▸ **Instructions to follow**: Please revise the material below from the line containing "Select the Comisión" through the line containing "Click the Command", changing "crossword" to "puzzle" and leaving everything else untouched. Return only those lines.

** Start Data shown **

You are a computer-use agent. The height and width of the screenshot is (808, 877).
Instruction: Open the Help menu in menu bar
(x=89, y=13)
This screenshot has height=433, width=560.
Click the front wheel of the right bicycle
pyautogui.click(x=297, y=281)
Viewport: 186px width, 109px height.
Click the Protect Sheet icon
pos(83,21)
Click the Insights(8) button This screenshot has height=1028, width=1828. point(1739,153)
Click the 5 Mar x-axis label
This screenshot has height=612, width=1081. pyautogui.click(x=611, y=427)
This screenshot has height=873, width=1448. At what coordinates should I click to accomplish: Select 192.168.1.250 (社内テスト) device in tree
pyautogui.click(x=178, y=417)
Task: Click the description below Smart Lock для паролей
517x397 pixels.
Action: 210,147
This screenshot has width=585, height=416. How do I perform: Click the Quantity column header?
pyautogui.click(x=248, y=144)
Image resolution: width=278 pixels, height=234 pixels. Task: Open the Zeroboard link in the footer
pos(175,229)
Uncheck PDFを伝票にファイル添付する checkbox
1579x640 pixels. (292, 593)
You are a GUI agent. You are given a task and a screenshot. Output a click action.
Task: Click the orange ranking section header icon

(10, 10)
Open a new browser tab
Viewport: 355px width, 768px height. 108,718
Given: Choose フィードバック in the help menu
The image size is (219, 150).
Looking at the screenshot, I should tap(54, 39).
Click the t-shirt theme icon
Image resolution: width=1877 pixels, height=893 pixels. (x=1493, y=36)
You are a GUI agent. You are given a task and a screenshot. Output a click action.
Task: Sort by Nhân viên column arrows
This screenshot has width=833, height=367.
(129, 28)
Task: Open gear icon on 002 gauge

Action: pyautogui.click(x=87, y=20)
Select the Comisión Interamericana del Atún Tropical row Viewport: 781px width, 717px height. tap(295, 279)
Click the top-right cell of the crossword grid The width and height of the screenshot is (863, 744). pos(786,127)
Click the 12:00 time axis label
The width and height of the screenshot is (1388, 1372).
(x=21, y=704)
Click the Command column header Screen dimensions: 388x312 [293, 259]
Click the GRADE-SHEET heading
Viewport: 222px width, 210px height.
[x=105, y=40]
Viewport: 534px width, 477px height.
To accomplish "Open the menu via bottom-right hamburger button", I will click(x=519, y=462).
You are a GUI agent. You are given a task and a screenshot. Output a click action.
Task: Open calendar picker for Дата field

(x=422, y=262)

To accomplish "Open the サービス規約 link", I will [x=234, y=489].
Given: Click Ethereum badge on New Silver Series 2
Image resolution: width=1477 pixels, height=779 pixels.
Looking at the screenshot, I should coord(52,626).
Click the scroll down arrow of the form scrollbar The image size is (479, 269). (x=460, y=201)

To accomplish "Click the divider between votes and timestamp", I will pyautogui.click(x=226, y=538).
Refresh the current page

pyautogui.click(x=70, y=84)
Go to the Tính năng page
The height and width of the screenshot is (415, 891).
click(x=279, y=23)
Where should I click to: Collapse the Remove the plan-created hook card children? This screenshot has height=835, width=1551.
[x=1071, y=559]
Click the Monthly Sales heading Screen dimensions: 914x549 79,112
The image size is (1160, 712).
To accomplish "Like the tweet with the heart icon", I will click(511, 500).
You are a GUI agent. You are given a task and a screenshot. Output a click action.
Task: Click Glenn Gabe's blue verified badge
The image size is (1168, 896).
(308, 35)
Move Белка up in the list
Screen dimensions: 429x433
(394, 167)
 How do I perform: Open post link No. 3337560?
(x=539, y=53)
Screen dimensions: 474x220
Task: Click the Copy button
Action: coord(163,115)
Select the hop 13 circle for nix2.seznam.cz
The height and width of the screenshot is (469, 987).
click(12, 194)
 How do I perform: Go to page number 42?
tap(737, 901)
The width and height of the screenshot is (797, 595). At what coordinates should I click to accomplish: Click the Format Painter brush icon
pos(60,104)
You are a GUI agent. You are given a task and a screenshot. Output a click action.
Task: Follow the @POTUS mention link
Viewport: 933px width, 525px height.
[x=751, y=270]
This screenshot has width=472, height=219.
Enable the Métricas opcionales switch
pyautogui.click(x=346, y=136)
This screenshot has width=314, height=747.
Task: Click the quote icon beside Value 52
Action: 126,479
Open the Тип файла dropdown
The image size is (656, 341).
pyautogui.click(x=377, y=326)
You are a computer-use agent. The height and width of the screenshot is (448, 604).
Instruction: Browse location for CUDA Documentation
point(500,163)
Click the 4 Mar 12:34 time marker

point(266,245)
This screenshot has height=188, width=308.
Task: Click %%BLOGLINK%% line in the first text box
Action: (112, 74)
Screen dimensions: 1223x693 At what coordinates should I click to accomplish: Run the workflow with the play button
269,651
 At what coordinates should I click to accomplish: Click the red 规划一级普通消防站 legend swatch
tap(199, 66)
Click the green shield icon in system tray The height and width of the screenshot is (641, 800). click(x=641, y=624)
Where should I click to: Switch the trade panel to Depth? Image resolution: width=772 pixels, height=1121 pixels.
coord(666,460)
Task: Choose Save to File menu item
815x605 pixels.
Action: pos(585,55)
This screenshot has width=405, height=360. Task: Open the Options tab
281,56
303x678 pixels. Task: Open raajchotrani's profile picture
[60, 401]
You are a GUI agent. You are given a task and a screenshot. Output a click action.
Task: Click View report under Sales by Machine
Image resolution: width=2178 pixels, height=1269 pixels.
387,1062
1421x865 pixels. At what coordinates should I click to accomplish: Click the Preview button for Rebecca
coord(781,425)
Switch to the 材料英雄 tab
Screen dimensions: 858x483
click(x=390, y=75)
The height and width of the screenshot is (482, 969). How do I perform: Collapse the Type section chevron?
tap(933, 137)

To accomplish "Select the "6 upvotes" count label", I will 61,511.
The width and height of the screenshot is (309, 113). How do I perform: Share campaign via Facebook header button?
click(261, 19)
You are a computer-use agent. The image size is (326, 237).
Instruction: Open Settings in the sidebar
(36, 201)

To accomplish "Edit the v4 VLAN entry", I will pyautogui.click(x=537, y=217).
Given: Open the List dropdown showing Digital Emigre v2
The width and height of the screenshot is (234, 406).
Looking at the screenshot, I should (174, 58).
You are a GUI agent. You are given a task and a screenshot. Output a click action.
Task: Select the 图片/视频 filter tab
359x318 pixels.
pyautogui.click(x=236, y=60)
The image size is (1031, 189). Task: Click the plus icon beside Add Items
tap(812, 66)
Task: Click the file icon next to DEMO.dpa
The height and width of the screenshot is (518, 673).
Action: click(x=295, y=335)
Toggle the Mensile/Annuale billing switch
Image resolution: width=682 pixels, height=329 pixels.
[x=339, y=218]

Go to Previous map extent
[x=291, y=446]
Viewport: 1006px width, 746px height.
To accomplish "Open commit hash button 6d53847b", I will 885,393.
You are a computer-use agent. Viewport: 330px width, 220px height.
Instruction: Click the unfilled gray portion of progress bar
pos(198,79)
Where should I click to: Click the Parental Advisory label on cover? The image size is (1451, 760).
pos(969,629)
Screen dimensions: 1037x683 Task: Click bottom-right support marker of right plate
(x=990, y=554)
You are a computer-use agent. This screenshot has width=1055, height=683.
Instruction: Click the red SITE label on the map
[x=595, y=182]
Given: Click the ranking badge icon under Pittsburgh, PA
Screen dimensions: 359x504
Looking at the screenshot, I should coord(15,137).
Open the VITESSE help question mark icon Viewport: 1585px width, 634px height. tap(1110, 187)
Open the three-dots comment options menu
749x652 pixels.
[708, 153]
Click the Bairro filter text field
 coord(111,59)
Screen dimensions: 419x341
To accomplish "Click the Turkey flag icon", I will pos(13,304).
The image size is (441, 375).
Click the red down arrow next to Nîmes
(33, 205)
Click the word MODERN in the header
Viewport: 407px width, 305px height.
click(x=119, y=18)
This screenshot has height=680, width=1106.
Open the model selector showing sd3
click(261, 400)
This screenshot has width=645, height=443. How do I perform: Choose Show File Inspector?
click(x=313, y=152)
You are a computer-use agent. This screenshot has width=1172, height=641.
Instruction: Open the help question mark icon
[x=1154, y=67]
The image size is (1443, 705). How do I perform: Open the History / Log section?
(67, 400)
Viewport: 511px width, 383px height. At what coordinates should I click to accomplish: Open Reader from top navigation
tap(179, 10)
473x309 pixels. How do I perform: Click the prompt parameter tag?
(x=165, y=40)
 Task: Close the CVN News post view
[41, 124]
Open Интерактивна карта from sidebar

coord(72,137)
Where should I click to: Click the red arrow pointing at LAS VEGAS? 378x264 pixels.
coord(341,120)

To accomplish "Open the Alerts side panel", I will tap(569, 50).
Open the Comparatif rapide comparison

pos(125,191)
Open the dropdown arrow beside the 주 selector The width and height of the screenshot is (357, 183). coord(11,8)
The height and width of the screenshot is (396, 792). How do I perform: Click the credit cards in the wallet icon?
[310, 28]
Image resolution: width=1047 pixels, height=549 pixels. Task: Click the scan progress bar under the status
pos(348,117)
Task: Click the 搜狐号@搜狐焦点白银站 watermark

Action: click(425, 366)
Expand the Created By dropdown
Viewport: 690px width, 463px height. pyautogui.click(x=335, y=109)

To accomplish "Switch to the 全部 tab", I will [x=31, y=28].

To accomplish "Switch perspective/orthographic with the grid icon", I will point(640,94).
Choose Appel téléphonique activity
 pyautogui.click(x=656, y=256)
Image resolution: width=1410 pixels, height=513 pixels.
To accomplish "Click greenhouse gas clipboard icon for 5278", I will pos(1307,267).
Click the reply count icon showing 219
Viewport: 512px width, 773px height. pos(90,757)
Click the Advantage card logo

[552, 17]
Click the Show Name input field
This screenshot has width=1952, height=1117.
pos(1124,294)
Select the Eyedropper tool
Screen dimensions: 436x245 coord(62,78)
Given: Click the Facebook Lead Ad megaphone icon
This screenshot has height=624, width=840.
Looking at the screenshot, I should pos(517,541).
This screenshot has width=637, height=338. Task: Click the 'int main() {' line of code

** End Data shown **

▸ **Complete output**:
Select the Comisión Interamericana del Atún Tropical row Viewport: 781px width, 717px height. tap(295, 279)
Click the top-right cell of the puzzle grid The width and height of the screenshot is (863, 744). pos(786,127)
Click the 12:00 time axis label
The width and height of the screenshot is (1388, 1372).
(x=21, y=704)
Click the Command column header Screen dimensions: 388x312 [293, 259]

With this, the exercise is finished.